Francesco De Matteis, head of Risk Management di Azimut Holding, ci spiega che la costante innovazione di prodotto, ha spinto il Gruppo ad integrare nei team figure specializzate su alcuni prodotti, come ad esempio quelli relativi al mondo del private equity e del private debt, ed in generale su strategie meno liquide come i fondi chiusi. “Abbiamo sviluppato quindi competenze diverse e più specialistiche che hanno portato alla creazione di modelli nuovi. In generale il lavoro del risk manager è molto cambiato negli anni ed oggi è necessario avere delle sensibilità vicine al business: ad esempio sui bandi istituzionali il risk manager si interfaccia ormai direttamente con il cliente non solo per meglio affrontare la proposta, ma anche per costruire relazioni dirette non mediate”. La maggior parte del team di risk management risiede in Italia e in Lussemburgo, dove è più strutturato e si occupa di performance analysis e mercati. Globalmente sono attivi oltre 20 risk professional. 
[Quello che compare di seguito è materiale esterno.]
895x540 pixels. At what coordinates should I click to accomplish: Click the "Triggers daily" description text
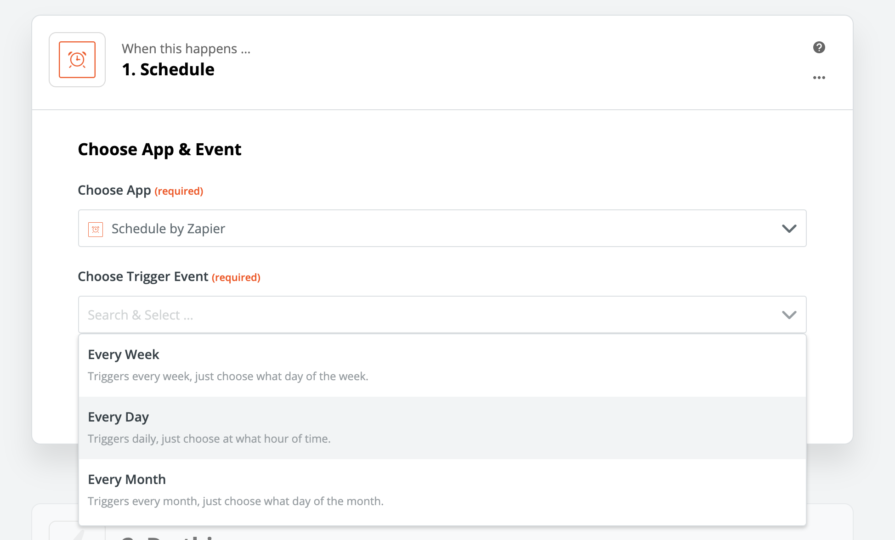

I recenti accadimenti registrati sui mercati finanziari evidenziano una difficoltà di tutti i modelli di stima del rischio nel valutare gli eventi cosiddetti 'di coda'. Per questo è maturata l’idea di potenziare queste analisi con lo scopo di affiancare a quelle di rischio tradizionali, che riflettono i potenziali cambiamenti del portafoglio in condizioni normali di mercato, le analisi di stress test, che simulano le ripercussioni sul portafoglio di eventuali movimenti anomali dei mercati finanziari. 

“La nostra attività non consiste esclusivamente nell’implementare con estremo rigore metodologico gli algoritmi di stima degli indicatori di rischio. È nostra profonda convinzione, infatti, che il calcolo sia solo una parte del nostro compito”, spiega Alessio Ginocchietti, head of Risk Management di Pramerica SGR. “Il compito che deve essere integrato con una fase di gestione più ampia del risultato, per far emergere tutte le eventuali ulteriori fonti di rischio, che possono non essere intercettate dal modello”. 

Il servizio effettua periodicamente analisi di stress test sulla base di tre differenti approcci:

  • Approccio parametrico: shock di un singolo fattore di mercato, ipotizzando che non ci siano ripercussioni sugli altri fattori di rischio;
  • Approccio storico: shock registrati sul mercato a seguito di specifici eventi storici;
  • Approccio basato sulle correlazioni: ripercussioni sul portafoglio derivanti dallo shock di un indice (fornisce la possibilità di valutare le possibili correlazioni implicite con tutti gli altri fattori di rischio).